* [TASK PROMPT]: Copy exactly the lines from the one containing "At what coordinates" through the last line of the records below, including both, and leave out any pictures.

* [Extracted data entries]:
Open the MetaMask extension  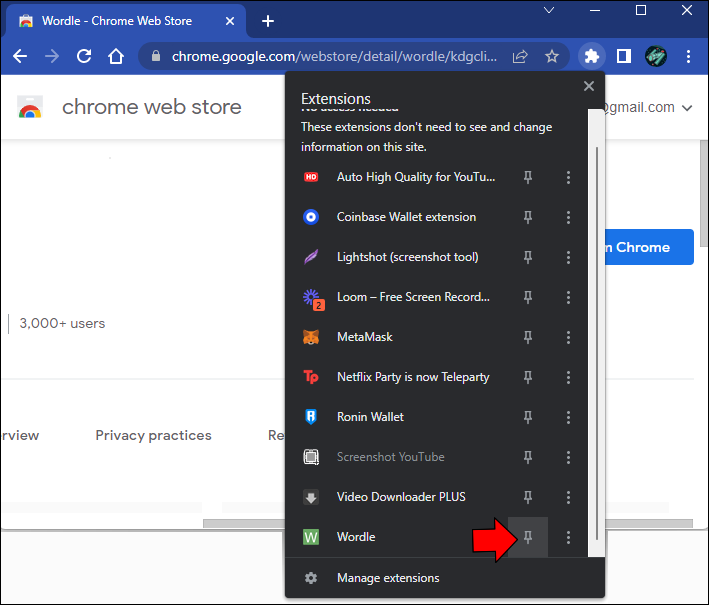[365, 337]
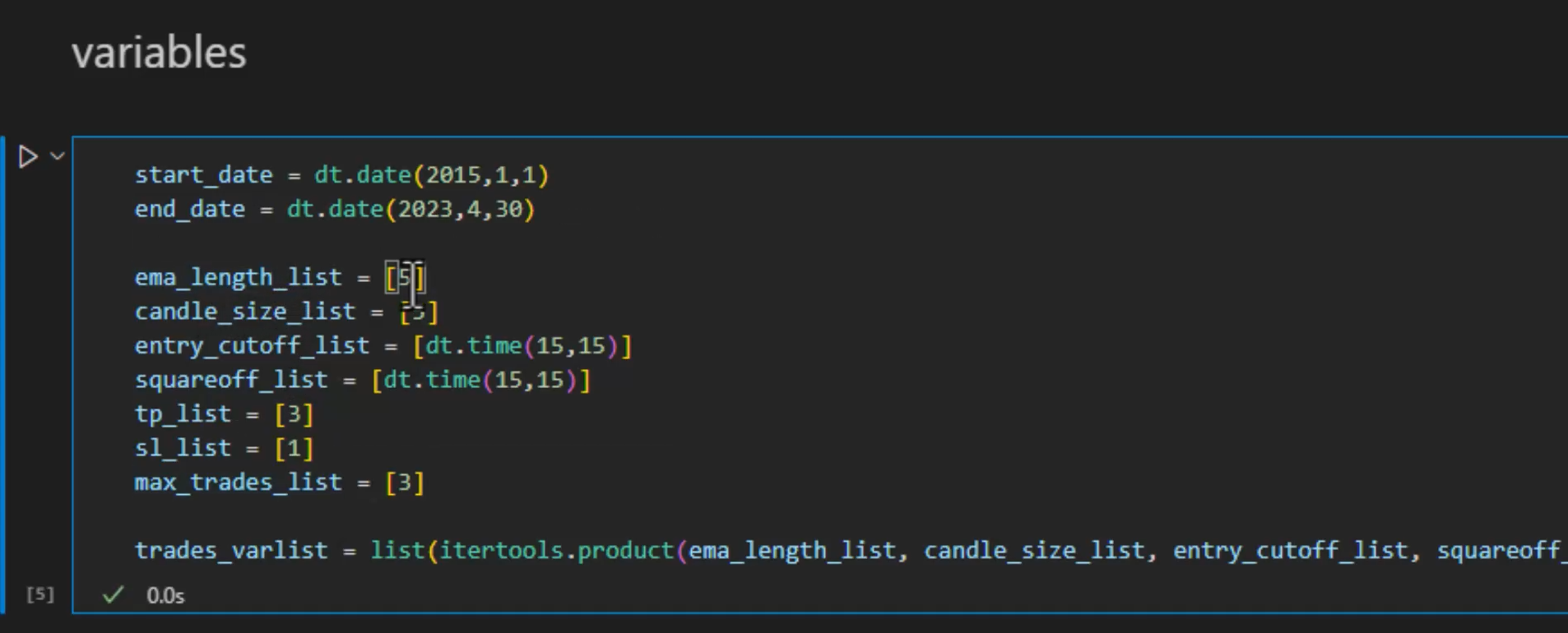The height and width of the screenshot is (633, 1568).
Task: Click dt.date in the end_date line
Action: point(335,210)
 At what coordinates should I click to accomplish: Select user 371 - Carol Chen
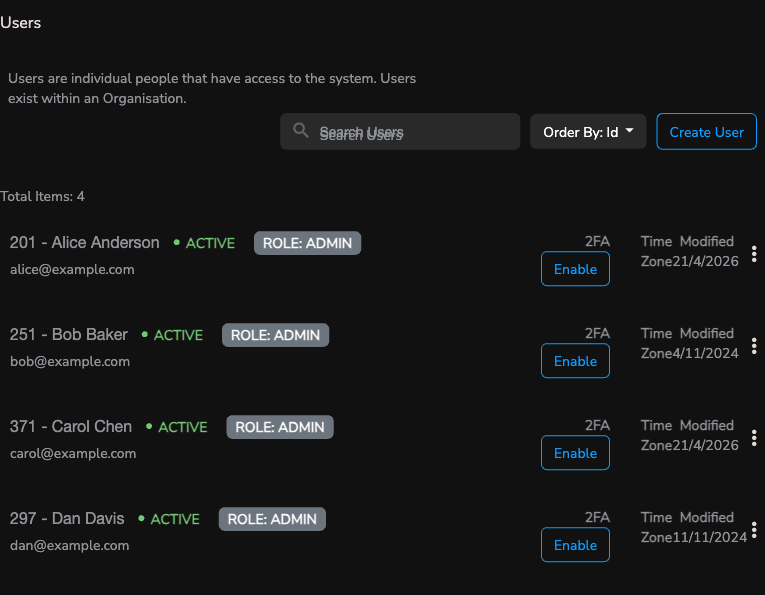point(71,427)
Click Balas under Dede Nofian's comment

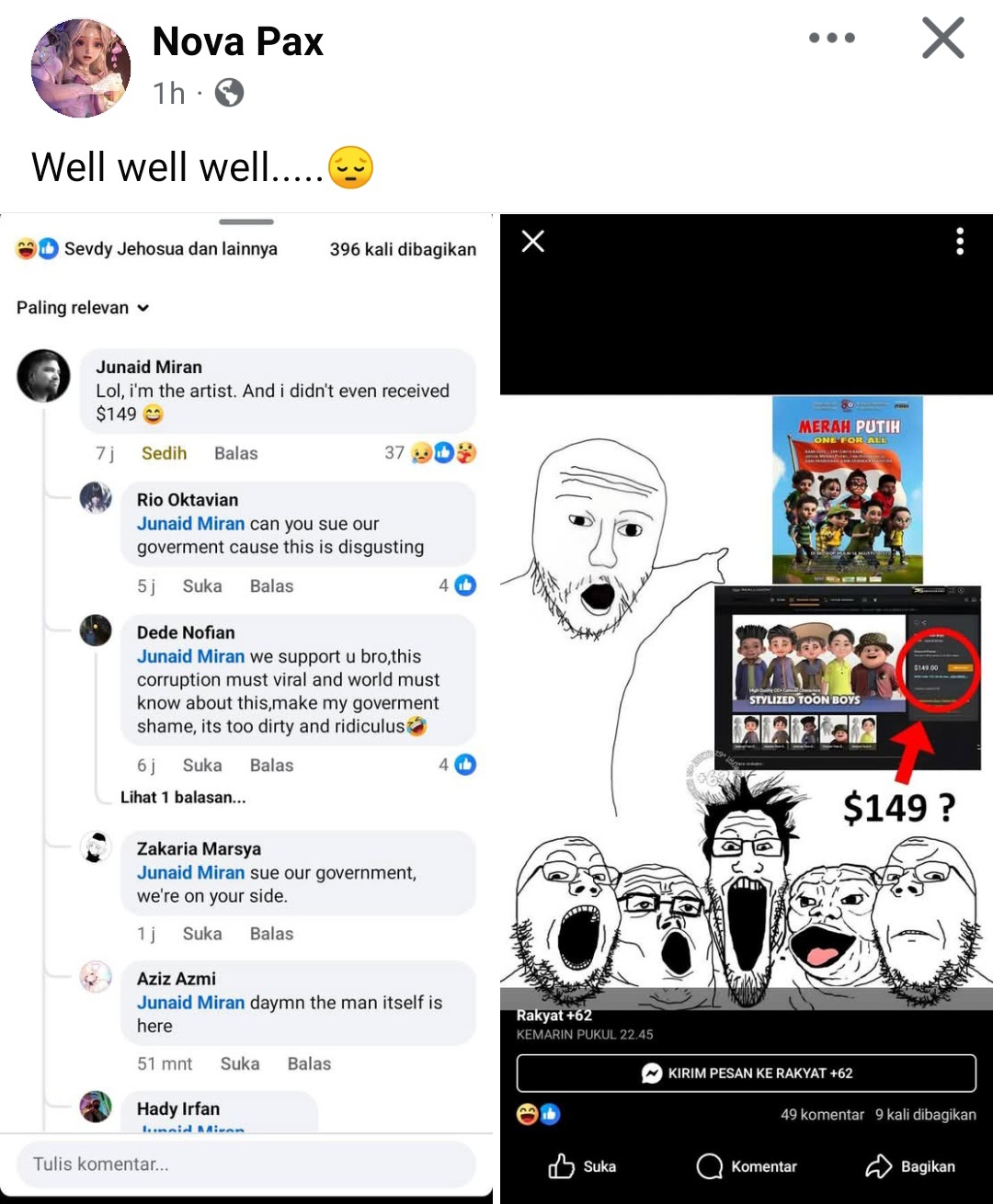pos(271,766)
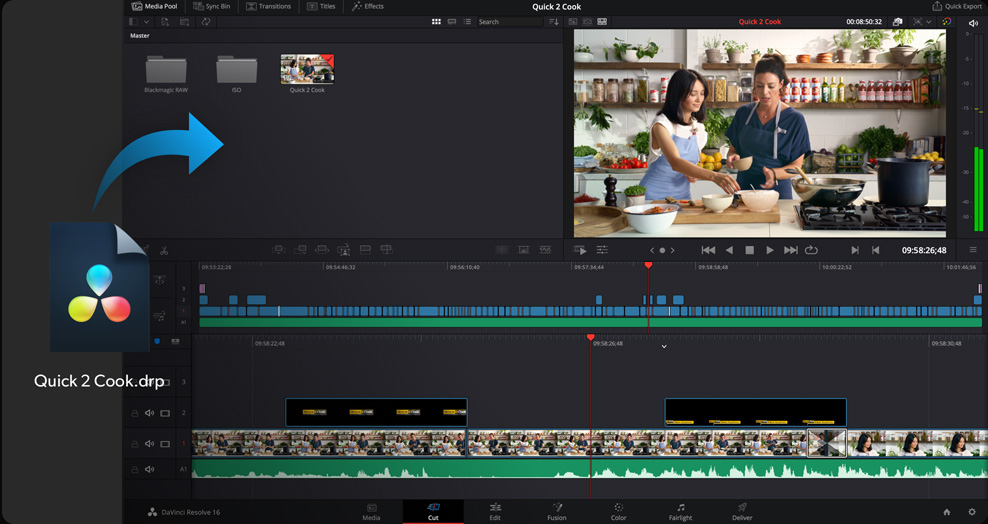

* [SOLUTION]:
 At what coordinates should I click to accomplish: Select user 371 - Carol Chen
point(71,427)
Click Balas under Dede Nofian's comment

pos(271,766)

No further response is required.